ここでは、売却時の利回り増加分として0.5%-2.5%が想定される範囲として、 標準モデルに対して±0.3% の影響と考えられます。
なお、先ほど、標準モデルの場合の売却額は406万円だということを示しましたが、売却時の利回り増加分として0.5%-2.5%であれば、売却額の範囲としては
380万円-430万円ぐらいの範囲になります。

 

(5)家賃の効果

家賃が一定とした場合の収益性も調べました。

家賃が一定というのは極端に思われるかもしれませんが、戸建ての場合は入居者がファミリーであることが大半であり、一度生活スタイルが根付くと長期間そこで生活することとなるため、入退去がかなり少なく、それが築古戸建ての大きなメリットでもあります。

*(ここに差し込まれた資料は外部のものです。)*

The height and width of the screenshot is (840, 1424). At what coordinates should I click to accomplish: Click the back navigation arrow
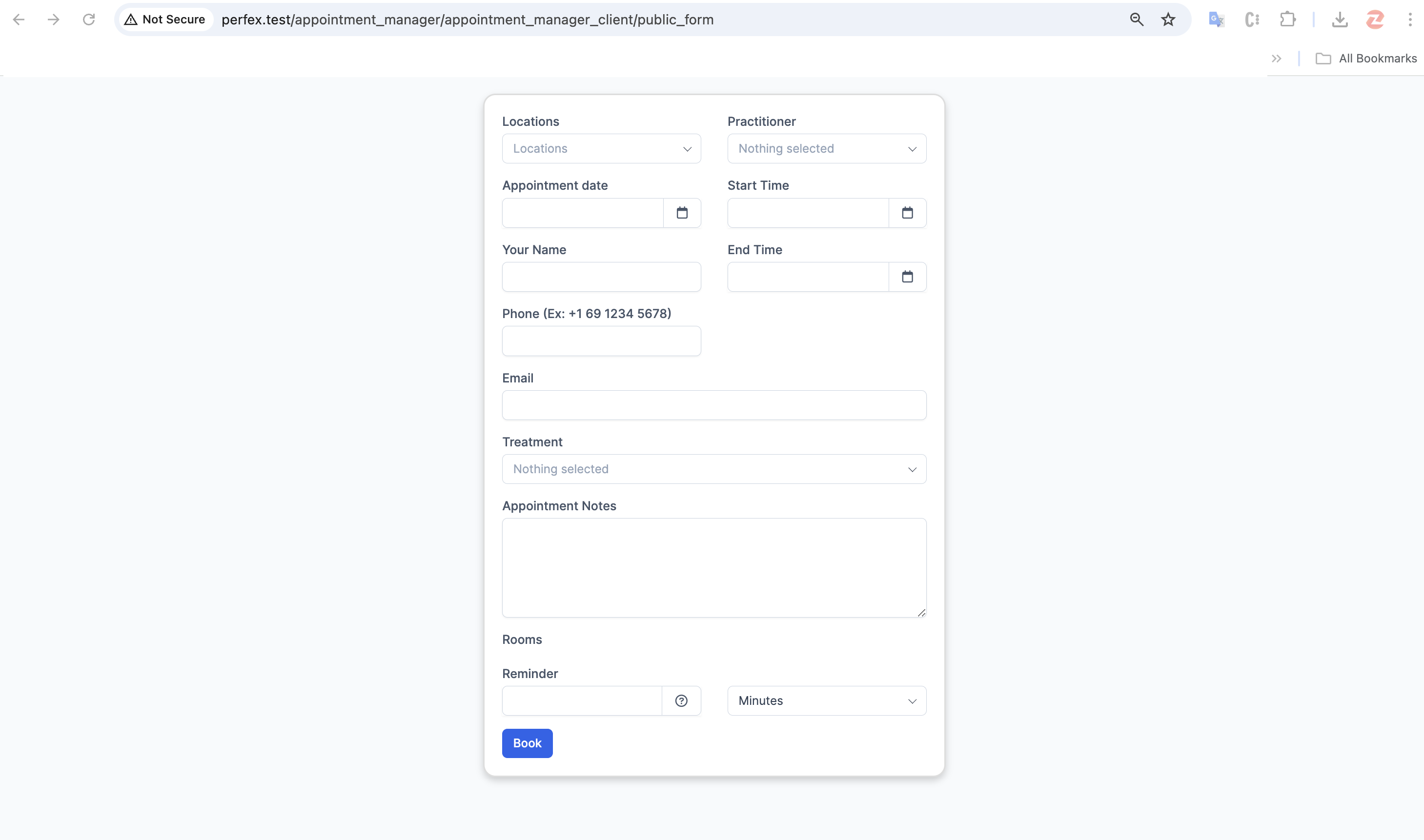(x=19, y=19)
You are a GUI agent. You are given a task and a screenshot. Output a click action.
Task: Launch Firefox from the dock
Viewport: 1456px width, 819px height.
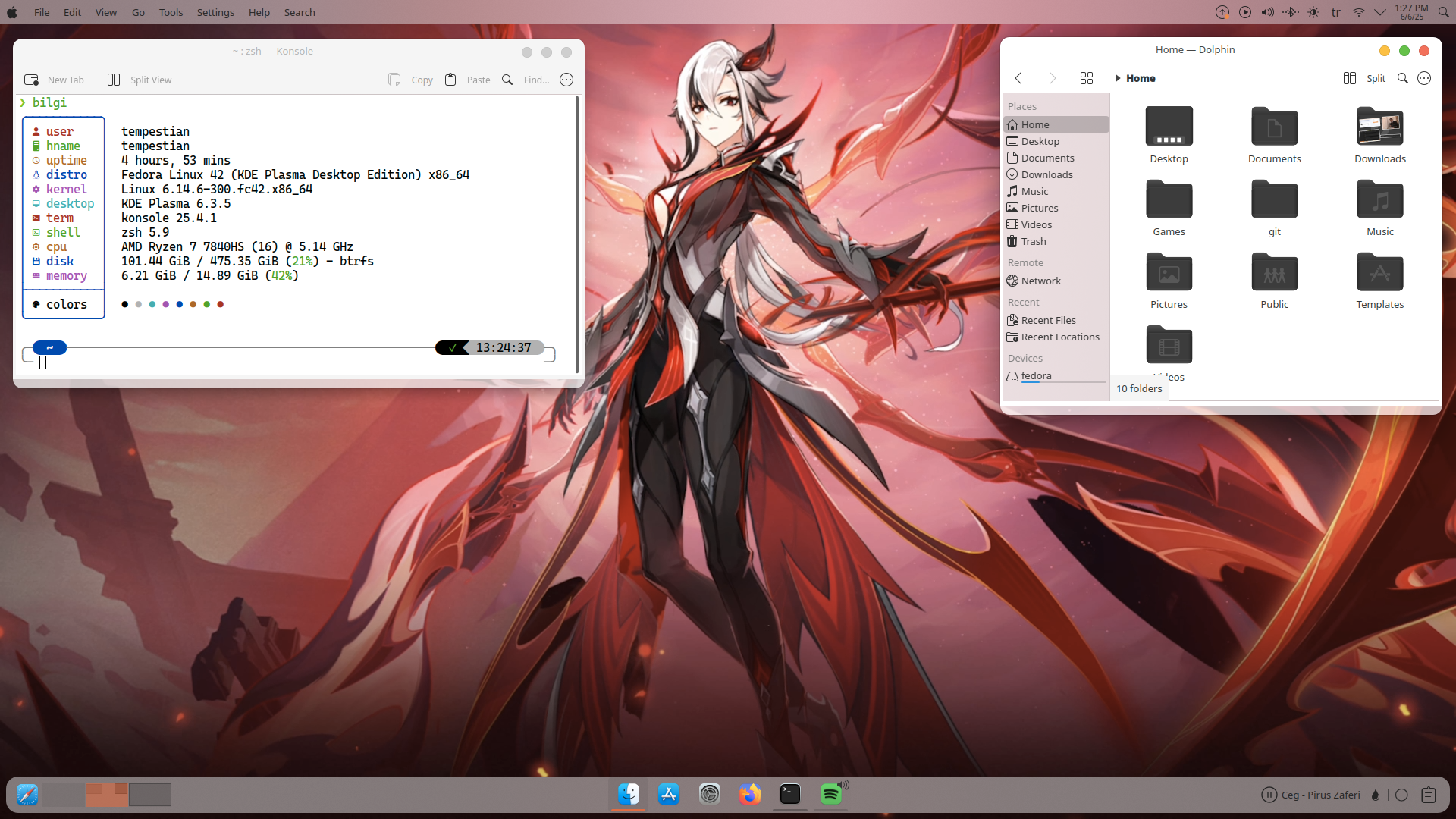pos(750,794)
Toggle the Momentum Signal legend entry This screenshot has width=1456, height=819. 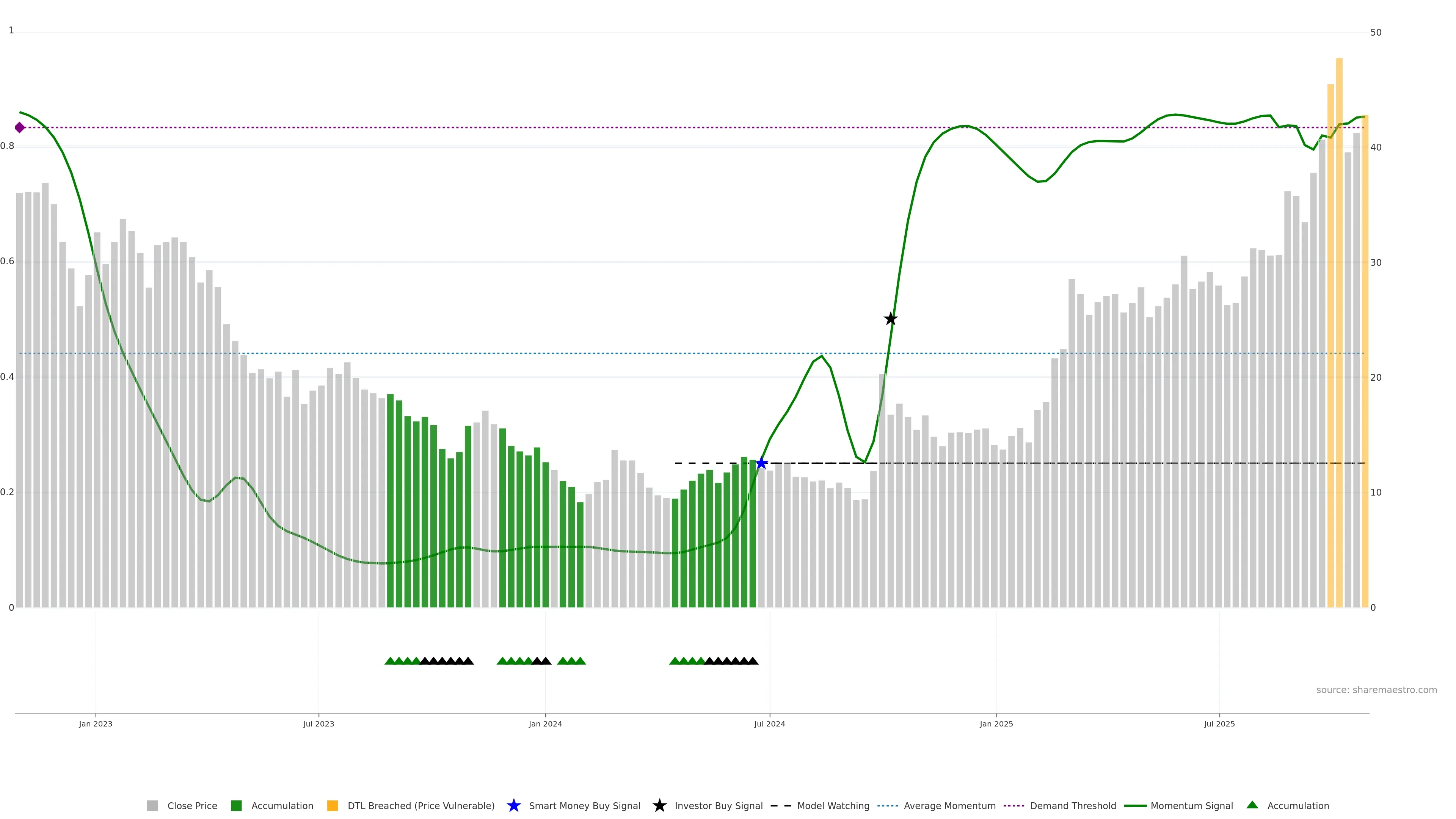pos(1191,806)
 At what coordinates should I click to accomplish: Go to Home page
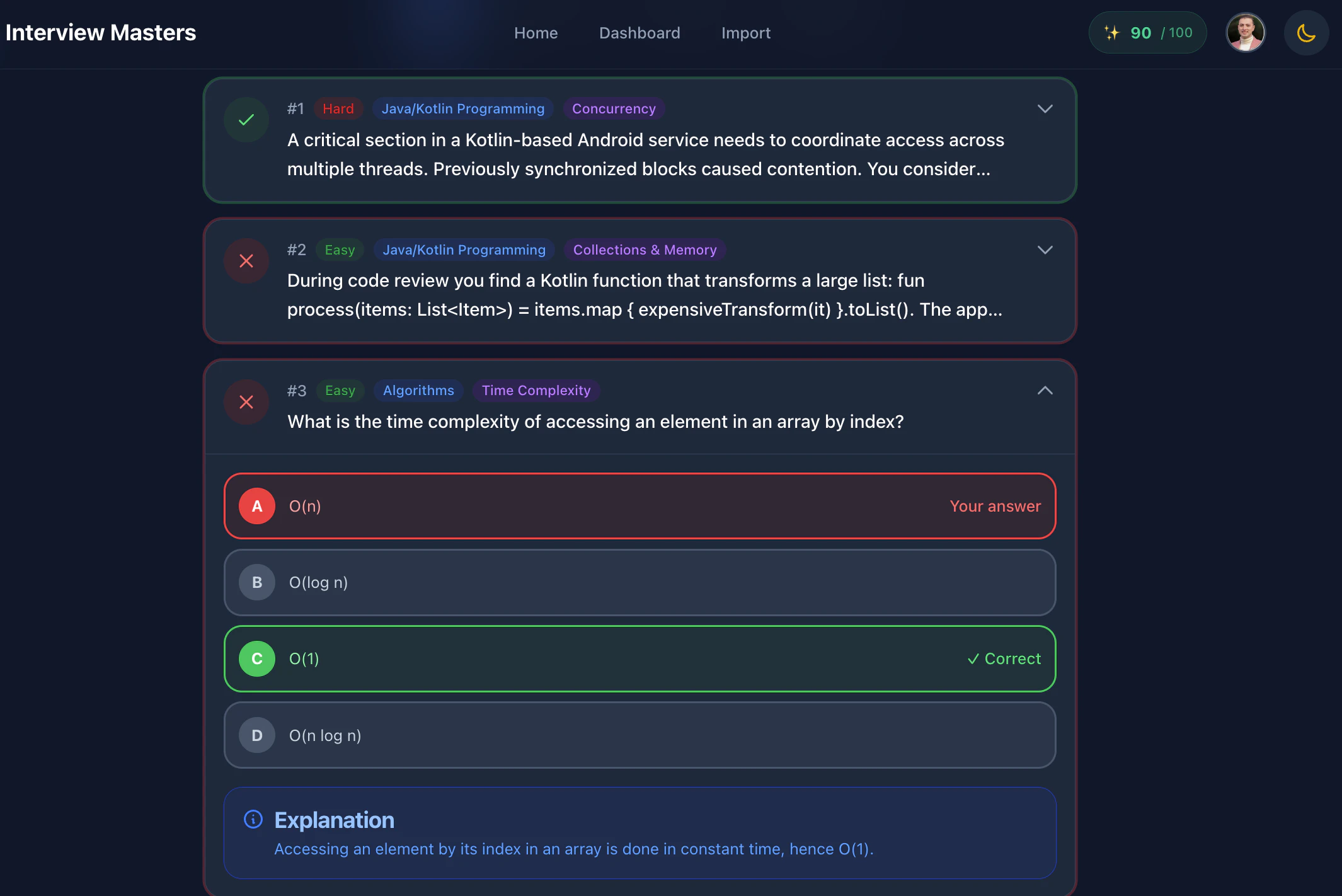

利回り14%の標準モデルと比較として、自己資本が100%, 50%, 30% の場合、IRRはそれぞれ 0.7%, 0.9%, 1.1% ほど増加します。このシミュレーションでは、家賃は一定ですが、5年に一度入退去が発生し、それによる原状回復費用も含めています。しかし、本当に入退去もないのであれば、そういった費用も不要となるため、IRRはもっと向上することが期待されます。

 

(6)所得税・住民税の影響

最後に、税金の影響を評価してみました。

標準モデルでは、所得税・住民税は合計で33%としていましたが、これを20%とした場合の結果が上記です。

例えば、標準モデルの自己資本50%、利回り14%では、IRRは7.8%でしたから、税率20%の場合は税率33%の時と比べて1.3%ほどの違いでした。木造アパートの場合には、その差は0.5%程度だったことを考えると、課税所得が少ない人には戸建て投資は木造アパートよりも適していると言えそうです。

 

 

まとめると

  • 税率>家賃の変動、建物比率、修繕積立金>売却時の利回り、築年数 の順で収益性に与える影響が大きい。
  • 同じ利回りかつ同じ自己資本率ならば、戸建よりも木造アパートのほうがリスクが低く、収益性も高い。
  • 税率の影響は木造アパートより築古戸建のほうが大きいので、築古戸建への投資は課税所得が少ない人には向いている。
  • 自己資本率40%かつ利回り14%ぐらいの物件であれば、IRR 8% を獲得できそう。